SPEAKER_01Greg, let's just touch on it, Steve. You're very kind. So when we're thinking about how the government was so easily able to impact Anthropic, you've got all these different uh main players in in the market at the moment, if we could call it such a thing. We've got the big ones being OpenAI, Anthropic, and Google. They're all running quite different businesses in terms of how they actually make their money. So you've got OpenAI, it's primarily a primarily a consumer subscription company, right? So they get 85% of their revenue from individual users. Um and it's actually a small percentage of those users that are paying a subscription that are actually keeping them afloat. But they're now pivoting, right? Because they've been trying to hit this huge revenue target out there in the market. So it's interesting times for OpenAI in terms of where it goes to next. And this is where you're starting to see uh the rise of them potentially putting ads in, which is a whole.
SPEAKER_00Well, and that was raised quite a lot, you know, a month or two ago, but um has quietly been pushed to the sides for a bit. So we'll see what happens there. But you know, that 125 billion revenue target, you know, if it's$20 a month, that's that's a lot of users to get to the city.
SPEAKER_01It's a lot of users, and you just lost a lot, you know, one and a half million pretty quickly. So then you've got Anthropic, and they're quite different because they're more of a B2B infrastructure company. So about 70% of their revenue is taken from API token consumption, right? So this is about 300,000 plus business customers, eight of the Fortune 10, and that Clawed code hitting and enabling about 2.5 billion in nine months.
SPEAKER_00I think it's really interesting the way that Anthropic is is a different sort of company with different sorts of products. And since we've been getting much more into the Anthropic ecosystem recently, how it probably works just a lot better from a from a business point of view as well. Um so it'll be interesting to see whether it's this consumer or the business-led one kind of kind of wins that or is it the dominant player, which is the last one, Laura?

ENTRIES PROVIDED
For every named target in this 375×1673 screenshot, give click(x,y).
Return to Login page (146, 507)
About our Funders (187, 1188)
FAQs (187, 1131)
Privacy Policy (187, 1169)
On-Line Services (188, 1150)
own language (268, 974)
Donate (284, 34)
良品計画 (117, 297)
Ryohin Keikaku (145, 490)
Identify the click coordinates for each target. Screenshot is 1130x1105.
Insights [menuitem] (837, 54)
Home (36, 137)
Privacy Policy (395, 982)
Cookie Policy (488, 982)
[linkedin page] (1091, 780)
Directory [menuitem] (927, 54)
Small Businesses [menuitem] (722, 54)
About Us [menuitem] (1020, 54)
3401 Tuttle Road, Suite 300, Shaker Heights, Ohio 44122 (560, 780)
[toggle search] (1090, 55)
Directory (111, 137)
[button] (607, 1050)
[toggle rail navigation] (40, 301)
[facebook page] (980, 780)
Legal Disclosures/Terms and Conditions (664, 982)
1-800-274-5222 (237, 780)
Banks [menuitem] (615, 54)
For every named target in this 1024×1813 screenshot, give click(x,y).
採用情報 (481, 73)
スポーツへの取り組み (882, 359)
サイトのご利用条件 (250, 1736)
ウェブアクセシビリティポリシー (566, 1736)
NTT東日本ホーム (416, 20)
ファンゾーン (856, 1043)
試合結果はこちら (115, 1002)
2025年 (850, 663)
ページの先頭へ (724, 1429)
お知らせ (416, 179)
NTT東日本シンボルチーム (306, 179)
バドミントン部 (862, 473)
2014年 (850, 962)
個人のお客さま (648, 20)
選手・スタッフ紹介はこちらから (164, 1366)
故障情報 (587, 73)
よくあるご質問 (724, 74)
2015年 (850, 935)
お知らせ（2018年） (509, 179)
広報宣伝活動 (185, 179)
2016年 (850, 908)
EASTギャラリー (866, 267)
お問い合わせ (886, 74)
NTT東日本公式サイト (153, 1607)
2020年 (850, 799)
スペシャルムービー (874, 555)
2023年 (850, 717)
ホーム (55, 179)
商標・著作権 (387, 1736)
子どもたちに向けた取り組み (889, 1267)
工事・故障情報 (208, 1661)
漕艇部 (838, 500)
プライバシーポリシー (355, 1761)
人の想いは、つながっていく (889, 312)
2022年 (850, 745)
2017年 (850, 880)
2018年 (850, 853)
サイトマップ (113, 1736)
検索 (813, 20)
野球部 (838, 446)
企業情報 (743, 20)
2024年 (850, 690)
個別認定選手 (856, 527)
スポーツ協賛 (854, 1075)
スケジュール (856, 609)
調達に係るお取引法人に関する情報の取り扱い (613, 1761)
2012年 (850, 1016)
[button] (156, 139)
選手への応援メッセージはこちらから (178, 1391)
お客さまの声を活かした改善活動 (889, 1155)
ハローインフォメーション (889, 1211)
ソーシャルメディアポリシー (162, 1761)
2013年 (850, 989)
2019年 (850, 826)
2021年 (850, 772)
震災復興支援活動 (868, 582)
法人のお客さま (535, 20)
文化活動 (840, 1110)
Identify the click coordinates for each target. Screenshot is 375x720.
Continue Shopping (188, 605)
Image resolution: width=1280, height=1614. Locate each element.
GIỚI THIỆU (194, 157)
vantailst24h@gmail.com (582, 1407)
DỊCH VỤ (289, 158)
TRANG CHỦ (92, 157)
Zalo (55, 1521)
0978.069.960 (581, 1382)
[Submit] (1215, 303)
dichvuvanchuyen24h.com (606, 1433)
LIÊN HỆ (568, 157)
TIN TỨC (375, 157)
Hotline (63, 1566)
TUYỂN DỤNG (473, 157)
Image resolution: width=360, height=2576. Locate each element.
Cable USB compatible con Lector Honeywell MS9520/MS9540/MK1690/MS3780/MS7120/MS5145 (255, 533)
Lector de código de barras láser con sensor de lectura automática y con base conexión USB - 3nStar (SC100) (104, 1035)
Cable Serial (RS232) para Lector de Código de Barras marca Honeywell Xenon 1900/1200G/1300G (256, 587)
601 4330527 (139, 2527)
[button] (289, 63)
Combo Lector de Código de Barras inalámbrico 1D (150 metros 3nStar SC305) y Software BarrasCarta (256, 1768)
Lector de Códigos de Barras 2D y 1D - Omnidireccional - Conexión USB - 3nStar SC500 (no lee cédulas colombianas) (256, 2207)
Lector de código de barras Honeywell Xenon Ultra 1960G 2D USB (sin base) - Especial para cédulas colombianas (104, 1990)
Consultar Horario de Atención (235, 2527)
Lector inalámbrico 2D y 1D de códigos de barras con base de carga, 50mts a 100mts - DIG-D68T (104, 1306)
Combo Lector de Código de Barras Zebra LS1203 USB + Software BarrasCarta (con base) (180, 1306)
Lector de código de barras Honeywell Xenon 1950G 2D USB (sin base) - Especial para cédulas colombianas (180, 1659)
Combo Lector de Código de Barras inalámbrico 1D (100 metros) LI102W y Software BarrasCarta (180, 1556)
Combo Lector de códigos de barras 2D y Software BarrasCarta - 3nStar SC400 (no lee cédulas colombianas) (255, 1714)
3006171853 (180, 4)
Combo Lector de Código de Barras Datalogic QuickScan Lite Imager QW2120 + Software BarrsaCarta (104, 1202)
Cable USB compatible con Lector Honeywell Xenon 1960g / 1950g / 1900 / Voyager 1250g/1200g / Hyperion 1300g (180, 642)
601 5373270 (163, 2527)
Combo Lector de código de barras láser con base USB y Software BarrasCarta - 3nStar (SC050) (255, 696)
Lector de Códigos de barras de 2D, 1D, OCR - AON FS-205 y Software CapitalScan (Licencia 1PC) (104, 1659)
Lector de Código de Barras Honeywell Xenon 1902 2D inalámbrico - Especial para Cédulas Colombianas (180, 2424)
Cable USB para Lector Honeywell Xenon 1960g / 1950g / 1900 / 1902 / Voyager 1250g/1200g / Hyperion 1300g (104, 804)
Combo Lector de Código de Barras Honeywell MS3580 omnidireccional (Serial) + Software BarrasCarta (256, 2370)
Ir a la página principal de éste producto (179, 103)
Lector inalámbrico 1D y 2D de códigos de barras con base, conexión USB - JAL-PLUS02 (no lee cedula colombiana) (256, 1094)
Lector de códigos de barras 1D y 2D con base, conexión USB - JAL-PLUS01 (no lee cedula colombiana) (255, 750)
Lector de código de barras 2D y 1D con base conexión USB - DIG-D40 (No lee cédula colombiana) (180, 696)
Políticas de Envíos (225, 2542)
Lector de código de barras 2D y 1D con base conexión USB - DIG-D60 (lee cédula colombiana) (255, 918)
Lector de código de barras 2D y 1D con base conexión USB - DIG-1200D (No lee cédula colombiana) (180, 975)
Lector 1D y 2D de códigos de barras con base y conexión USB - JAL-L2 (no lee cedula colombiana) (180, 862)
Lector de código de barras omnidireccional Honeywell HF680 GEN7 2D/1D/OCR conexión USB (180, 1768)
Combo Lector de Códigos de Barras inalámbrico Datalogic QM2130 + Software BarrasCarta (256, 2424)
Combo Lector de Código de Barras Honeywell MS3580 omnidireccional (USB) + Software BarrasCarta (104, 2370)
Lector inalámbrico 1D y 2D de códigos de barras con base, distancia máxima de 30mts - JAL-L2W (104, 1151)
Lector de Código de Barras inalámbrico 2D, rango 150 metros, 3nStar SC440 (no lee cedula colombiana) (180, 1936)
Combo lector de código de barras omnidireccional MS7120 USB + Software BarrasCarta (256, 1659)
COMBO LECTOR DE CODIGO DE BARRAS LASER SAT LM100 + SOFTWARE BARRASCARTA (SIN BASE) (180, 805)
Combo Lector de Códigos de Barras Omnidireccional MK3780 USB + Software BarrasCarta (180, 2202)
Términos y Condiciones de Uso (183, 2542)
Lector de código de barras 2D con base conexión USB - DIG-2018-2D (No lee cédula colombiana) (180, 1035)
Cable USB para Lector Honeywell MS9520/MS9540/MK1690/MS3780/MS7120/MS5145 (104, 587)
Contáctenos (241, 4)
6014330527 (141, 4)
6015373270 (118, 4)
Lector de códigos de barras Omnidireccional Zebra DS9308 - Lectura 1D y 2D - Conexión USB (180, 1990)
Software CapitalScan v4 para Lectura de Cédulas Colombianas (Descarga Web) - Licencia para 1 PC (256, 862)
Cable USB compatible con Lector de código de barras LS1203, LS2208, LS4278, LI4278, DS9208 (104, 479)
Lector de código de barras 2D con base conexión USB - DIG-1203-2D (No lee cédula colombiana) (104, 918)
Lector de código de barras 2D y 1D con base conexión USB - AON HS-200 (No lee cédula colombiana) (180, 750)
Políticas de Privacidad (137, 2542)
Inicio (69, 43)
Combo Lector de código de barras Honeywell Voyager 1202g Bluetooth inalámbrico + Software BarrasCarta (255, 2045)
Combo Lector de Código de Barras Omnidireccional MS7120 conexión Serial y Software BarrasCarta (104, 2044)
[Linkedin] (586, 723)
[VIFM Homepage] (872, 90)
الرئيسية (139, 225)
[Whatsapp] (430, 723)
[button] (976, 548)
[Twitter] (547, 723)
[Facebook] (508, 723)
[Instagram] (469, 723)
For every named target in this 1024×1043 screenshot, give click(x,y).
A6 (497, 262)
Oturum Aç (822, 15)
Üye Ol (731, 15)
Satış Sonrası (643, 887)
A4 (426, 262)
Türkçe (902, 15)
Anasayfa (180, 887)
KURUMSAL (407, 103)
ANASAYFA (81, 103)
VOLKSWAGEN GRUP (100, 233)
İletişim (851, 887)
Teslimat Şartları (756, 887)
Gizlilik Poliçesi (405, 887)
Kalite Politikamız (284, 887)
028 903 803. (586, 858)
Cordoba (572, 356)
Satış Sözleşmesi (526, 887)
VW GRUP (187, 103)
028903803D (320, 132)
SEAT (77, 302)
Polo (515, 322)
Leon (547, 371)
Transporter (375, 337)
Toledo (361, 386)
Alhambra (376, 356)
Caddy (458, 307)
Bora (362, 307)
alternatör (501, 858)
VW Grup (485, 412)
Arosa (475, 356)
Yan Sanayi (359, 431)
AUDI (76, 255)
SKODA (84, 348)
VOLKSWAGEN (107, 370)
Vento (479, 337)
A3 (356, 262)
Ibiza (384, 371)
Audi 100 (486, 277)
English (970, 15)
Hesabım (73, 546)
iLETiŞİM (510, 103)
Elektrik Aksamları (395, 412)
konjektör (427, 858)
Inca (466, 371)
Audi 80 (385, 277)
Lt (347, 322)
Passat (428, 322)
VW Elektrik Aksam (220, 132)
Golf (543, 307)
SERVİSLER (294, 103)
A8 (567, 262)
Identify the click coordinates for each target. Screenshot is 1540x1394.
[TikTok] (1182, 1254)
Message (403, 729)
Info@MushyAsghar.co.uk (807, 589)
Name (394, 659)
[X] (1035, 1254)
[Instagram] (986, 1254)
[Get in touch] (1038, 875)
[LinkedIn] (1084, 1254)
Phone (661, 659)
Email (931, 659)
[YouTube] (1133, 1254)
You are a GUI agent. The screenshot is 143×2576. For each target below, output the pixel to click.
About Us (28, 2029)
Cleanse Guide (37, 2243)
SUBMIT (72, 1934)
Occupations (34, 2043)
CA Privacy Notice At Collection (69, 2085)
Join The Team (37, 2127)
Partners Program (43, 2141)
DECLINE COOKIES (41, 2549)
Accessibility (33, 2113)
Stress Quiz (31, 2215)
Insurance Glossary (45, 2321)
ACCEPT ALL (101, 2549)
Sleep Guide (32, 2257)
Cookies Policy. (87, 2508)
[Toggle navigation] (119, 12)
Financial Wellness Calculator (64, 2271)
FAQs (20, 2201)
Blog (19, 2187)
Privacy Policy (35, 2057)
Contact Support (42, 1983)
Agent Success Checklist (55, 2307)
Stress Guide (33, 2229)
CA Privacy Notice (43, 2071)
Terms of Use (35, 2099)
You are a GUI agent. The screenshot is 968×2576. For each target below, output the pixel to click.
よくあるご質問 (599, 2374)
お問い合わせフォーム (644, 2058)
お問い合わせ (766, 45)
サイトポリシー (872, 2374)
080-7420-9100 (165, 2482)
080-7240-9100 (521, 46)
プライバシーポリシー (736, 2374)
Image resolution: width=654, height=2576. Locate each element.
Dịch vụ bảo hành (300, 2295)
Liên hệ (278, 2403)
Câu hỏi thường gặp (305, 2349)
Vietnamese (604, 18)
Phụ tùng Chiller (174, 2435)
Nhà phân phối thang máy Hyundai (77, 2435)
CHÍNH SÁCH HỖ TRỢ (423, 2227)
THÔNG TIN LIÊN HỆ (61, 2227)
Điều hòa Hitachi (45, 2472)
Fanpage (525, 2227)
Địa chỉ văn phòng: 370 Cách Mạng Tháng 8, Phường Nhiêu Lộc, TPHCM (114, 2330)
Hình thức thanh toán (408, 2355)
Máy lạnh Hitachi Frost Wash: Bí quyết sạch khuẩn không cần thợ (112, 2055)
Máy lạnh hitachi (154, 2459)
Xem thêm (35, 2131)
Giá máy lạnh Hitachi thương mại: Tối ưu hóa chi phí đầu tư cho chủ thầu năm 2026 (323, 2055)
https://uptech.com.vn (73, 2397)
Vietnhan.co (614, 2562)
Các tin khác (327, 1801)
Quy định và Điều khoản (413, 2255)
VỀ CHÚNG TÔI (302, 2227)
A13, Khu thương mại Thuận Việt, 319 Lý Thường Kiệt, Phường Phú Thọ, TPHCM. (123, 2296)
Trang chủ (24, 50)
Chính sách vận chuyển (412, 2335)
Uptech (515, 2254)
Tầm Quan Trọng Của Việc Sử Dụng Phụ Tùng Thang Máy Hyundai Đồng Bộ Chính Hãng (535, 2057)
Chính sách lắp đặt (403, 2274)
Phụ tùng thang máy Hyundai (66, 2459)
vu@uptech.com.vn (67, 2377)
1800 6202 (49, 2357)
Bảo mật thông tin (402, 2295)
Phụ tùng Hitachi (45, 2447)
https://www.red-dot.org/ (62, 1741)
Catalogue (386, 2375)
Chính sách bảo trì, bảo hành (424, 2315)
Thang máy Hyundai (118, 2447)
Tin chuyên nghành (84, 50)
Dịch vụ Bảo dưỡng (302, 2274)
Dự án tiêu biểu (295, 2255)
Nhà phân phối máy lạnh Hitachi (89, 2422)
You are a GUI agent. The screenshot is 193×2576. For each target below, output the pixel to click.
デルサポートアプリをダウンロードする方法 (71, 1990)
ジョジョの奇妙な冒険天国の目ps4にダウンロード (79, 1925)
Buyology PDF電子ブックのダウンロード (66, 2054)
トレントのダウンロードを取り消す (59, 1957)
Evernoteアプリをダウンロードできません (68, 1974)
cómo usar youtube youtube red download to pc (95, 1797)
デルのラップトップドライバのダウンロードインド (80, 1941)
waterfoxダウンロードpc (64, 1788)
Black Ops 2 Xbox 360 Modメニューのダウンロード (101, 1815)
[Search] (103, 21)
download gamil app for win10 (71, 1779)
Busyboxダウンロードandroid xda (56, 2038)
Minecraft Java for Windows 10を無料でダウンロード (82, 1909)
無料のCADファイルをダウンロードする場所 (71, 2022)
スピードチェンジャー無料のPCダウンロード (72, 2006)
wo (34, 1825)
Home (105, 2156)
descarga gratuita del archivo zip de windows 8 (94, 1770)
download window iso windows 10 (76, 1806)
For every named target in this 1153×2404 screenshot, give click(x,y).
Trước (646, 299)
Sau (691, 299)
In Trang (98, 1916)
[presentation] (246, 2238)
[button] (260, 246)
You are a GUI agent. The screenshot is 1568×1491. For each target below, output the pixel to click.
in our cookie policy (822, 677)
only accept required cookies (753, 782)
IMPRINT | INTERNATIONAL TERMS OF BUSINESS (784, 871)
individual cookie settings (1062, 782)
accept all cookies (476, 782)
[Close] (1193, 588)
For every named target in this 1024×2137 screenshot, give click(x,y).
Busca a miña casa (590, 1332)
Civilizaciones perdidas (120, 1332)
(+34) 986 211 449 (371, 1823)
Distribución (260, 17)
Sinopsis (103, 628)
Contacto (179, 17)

DIRECTIONS FOR THIS TASK
Continue the podcast transcript about how OpenAI, Anthropic, and Google make their money, starting right after its last sentence.

EXERCISE ANSWER
SPEAKER_01Absolutely. And then the third, you've got um Google's Gemini, um, which is more a a bit, it's a bit well, I think they call it a defensive play where they're trying to they're they're protecting their existing, what,$200 billion ad empire, which kind of blows my mind. But when you think about the the Google um ecosystem and how it works. So in terms of its government risk, where you've got anthropic going, that deep enterprise integration, um, it really takes a while to unwind that relationship. Trevor Burrus, Jr.
SPEAKER_00We've got these three main players, and there's other players that we've not talked about as well. You know, like you know, Ilmos um X, you've still got Meta in the sidelines, you've got the Chinese models. Um but you've got these three very different players that are that are playing in the in these different ways. And and and and who knows which one is going to win out of this. Or maybe maybe there's multiple, maybe this is a multipolar of of how this ends up, rather than this being a single winner that that appears here.
SPEAKER_01We've seen kind of a big leap, dare I say, in the last few weeks. We've still had that kind of hype bubble around how we're actually gonna reduce you know costs of doing business, and we're still not seeing those productivity gains out there. So it's still interesting to see, you know, such volatility in the in the press around what's happening in um in the Department of War. And then it's giving you that inkling of this capability and really where we're going.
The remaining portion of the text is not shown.